SELECTION |
Loop for interactive sampling

Suppose we wish to take 100,000 samples with 10 breaks (\(B=10\)). So, we will be taking \(S=1000\) samples per break. First, we will run the sample for only 100 samples and store the final value of the chain as the starting value for our large scale sampler. This isn't strictly necessary.

S = 10000
B = 10

# get decent starting values (and define chain_state)
# !!! Or Load Starting Values as last row in trace below !!!
with model:
    step = pm3.Metropolis()
    start_trace = pm3.sample(100, step=step)
    chain_state = start_trace[-1].copy()
    chain_state_df = pm3.trace_to_dataframe(start_trace).tail(1)

with model:
    for i in range(B):
        startvals = chain_state
        step = pm3.Metropolis()
        trace_m = pm3.sample(S, step=step, start=startvals)
        #
        # for this b, record starting chain_state and trace_mb
        #
        trace_mb = pm3.trace_to_dataframe(trace_m)[['mu','sigma']]
        # connect to database and store table
        connection = engine.connect()
        chain_state_df['timestamp'] = pd.to_datetime('now')
        # note that hash_id allows you to match chain_state to sample it came from
        hash_id = hashlib.md5(str(pd.to_datetime('now')).encode('utf-8')).hexdigest()
        chain_state_df['id'] = hash_id
        trace_mb['id'] = hash_id
        chain_state_df.to_sql("chain_state", connection, if_exists='append', index=False)
        trace_mb.to_sql("trace", connection, if_exists='append', index=False)
        # recover the ending chain state dict for starting sampler above
        chain_state = trace_m[-1].copy()
        chain_state_df = pm3.trace_to_dataframe(trace_m).tail(1)
        connection.close()

# =read_sql= to retrieve data
query1 = """select * from chain_state;"""
query2 = """select * from trace;"""

connection = engine.connect()
resoverall = connection.execute(query1)
chain_state_all = pd.DataFrame(resoverall.fetchall())
chain_state_all.columns = resoverall.keys()

resoverall = connection.execute(query2)
trace = pd.DataFrame(resoverall.fetchall())
trace.columns = resoverall.keys()
connection.close()

# check ids
last_trace = trace.groupby('id')['mu','sigma'].first().reset_index()
# merge first of trace and chain_state_all and look at main model parameters.
table(pd.merge(chain_state_all,last_trace,on='id',how='left').head(10)[['id','timestamp','mu_x','mu_y','sigma_x','sigma_y']],10)

We can of course use the trace for inference:

# set burnin
burnin = 5000
plt.figure()
trace.iloc[burnin:]['mu'].hist(bins=70)
plt.savefig('/tmp/hist.png')
'/tmp/hist.png'

Continue Sampling

Suppose we discover that 100,000 samples isn't enough, and we need a longer chain for convergence reasons. Or suppose we want to interactively investigate the chain as we sample in small chunks. Rather than restart sampling, we can start a new chain were the old one left off and add it to our database. Grab the last element of our full trace (and toss id and date variables):

chain_state_df = chain_state_all.tail(1)

SUPPLIED ENTRIES |
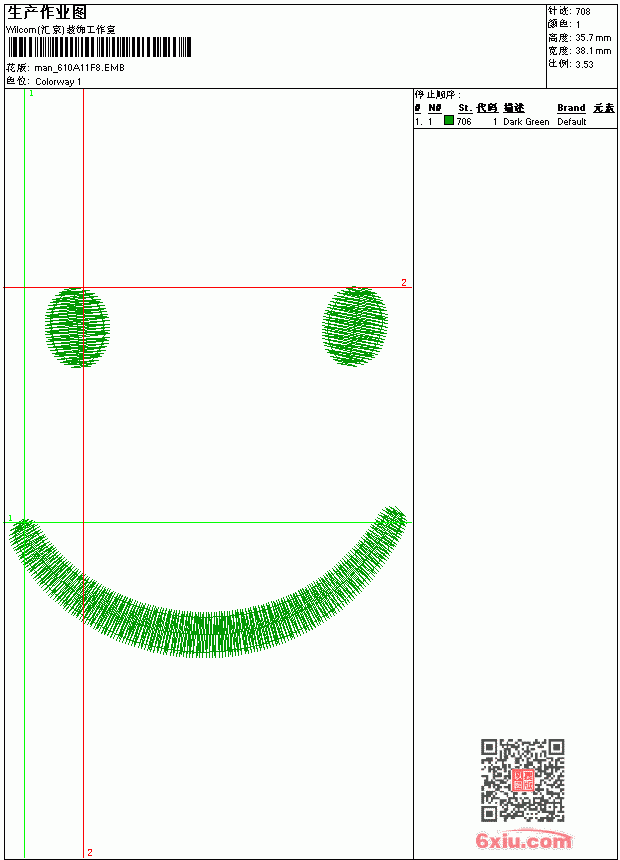Screen dimensions: 620x860
Task: Click the right green eye embroidery
Action: 355,326
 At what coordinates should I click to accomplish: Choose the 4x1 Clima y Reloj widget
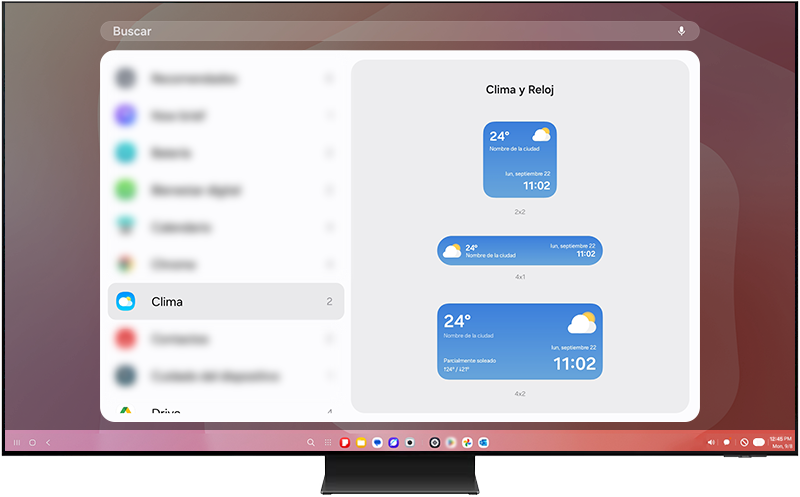(x=519, y=250)
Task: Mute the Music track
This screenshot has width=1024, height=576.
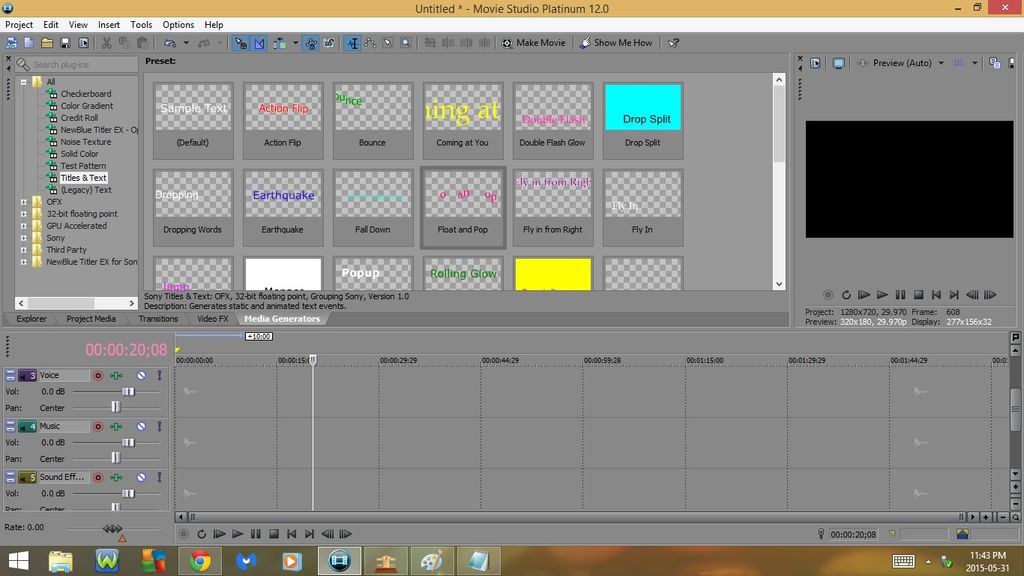Action: pos(142,426)
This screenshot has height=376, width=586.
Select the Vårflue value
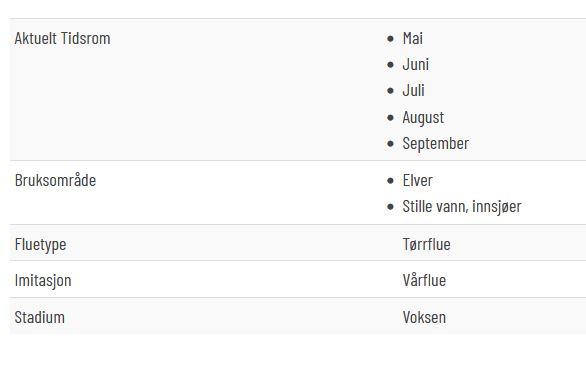424,280
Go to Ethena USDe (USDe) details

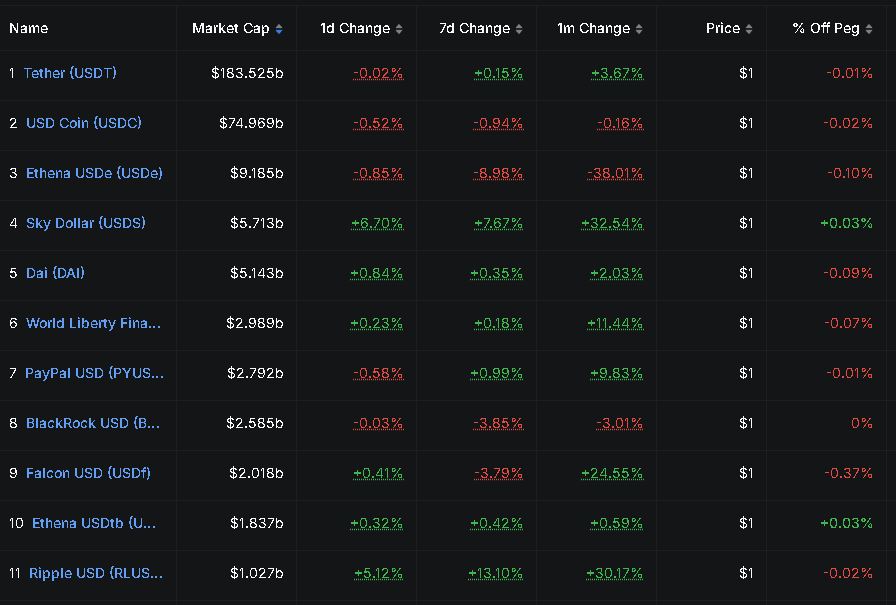(x=94, y=173)
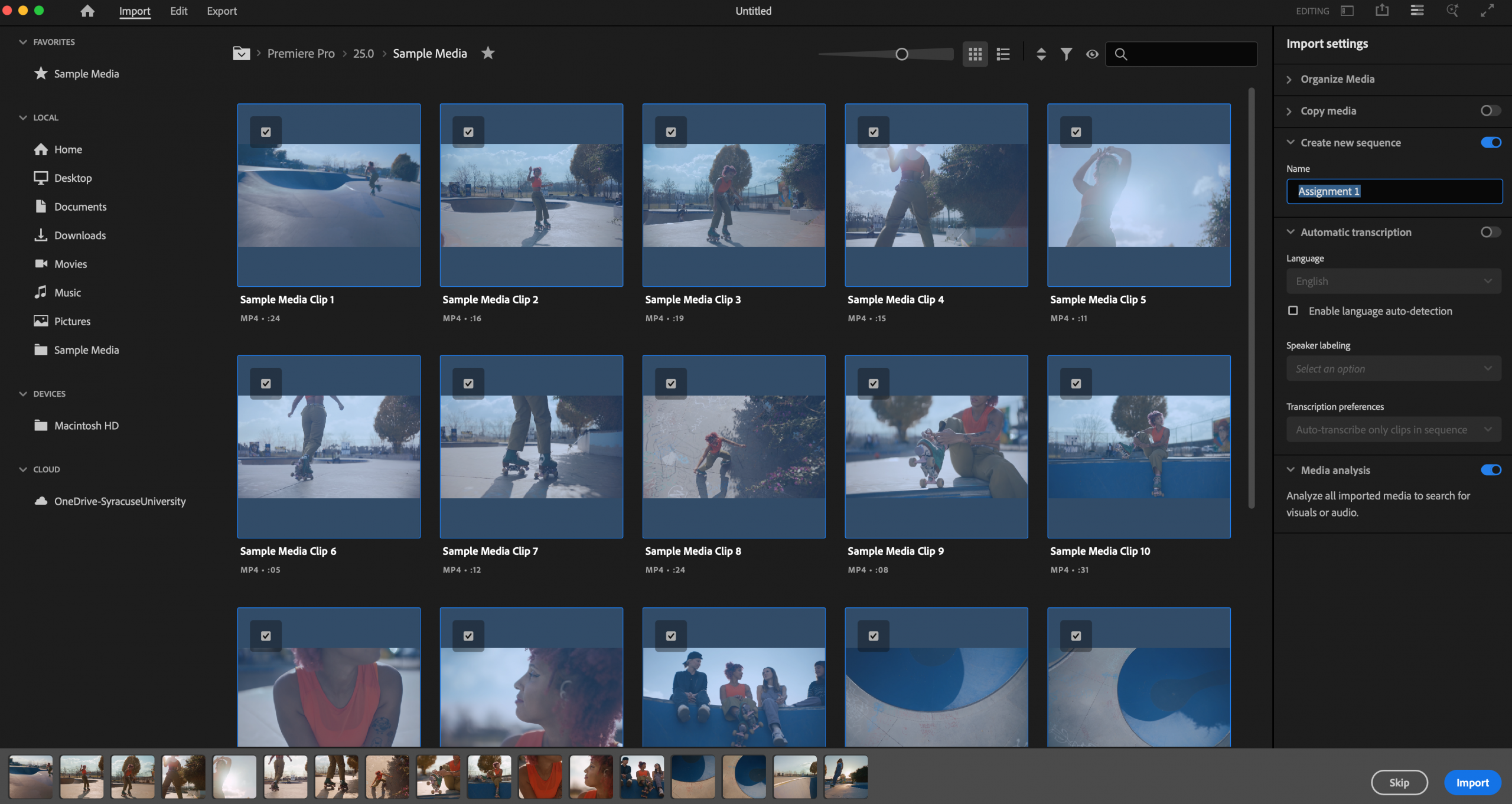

INSTRUCTIONS |
1. Condense the paragraph in the sampling text that begins "Suppose we discover that" into a short bulleted list that keeps its main facts.
2. In the sampling text, what burn-in value is set before the histogram of mu is plotted?
3. Continue the text on interactive sampling from where it stops.
The items were taken from a different source.

ANSWERS TO THE EXERCISES |
1.
- 100,000 samples may prove too few, and a longer chain may be needed for convergence.
- Alternatively, one may want to examine the chain interactively while sampling in small chunks.
- Instead of restarting, a new chain can start where the old one left off and be added to the database.
- To begin, take the last element of the full trace and drop the id and date variables.

2. The burn-in is set to 5000.

3.
chain_state_df.drop(['id','timestamp'],axis=1,inplace=True)
table(chain_state_df,1)

PyMC3 needs a dict object for start values and it needs to be of a particular form:

Define \(\gamma = \begin{bmatrix} \gamma_0 & \ldots &\gamma_5 & \ldots & \gamma_9 \end{bmatrix}\)
Convert everything to a dict

# construct starting values from df
gamma_labels = ['gamma__' + str(i) for i in range(10)]
gamma_vals = chain_state_df[gamma_labels].values.reshape(10)
chain_state = { 'gamma' : gamma_vals, 'mu' : np.asscalar(chain_state_df.mu.values),
                'sigma' : np.asscalar(chain_state_df.sigma.values)}

With that we should be good to go. We can re-run the loop above and add an additional 100k samples to our chain.

with model:
    for i in range(B):
        startvals = chain_state
        step = pm3.Metropolis()
        trace_m = pm3.sample(S, step=step, start=startvals,progressbar=False)
        #
        # for this b, record starting chain_state and trace_mb
        #
        trace_mb = pm3.trace_to_dataframe(trace_m)[['mu','sigma']]
        # connect to database and store table
        connection = engine.connect()
        chain_state_df['timestamp'] = pd.to_datetime('now')
        # note that hash_id allows you to match chain_state to sample it came from
        hash_id = hashlib.md5(str(pd.to_datetime('now')).encode('utf-8')).hexdigest()
        chain_state_df['id'] = hash_id
        trace_mb['id'] = hash_id
        chain_state_df.to_sql("chain_state", connection, if_exists='append', index=False)
        trace_mb.to_sql("trace", connection, if_exists='append', index=False)
        # recover the ending chain state dict for starting sampler above
        chain_state = trace_m[-1].copy()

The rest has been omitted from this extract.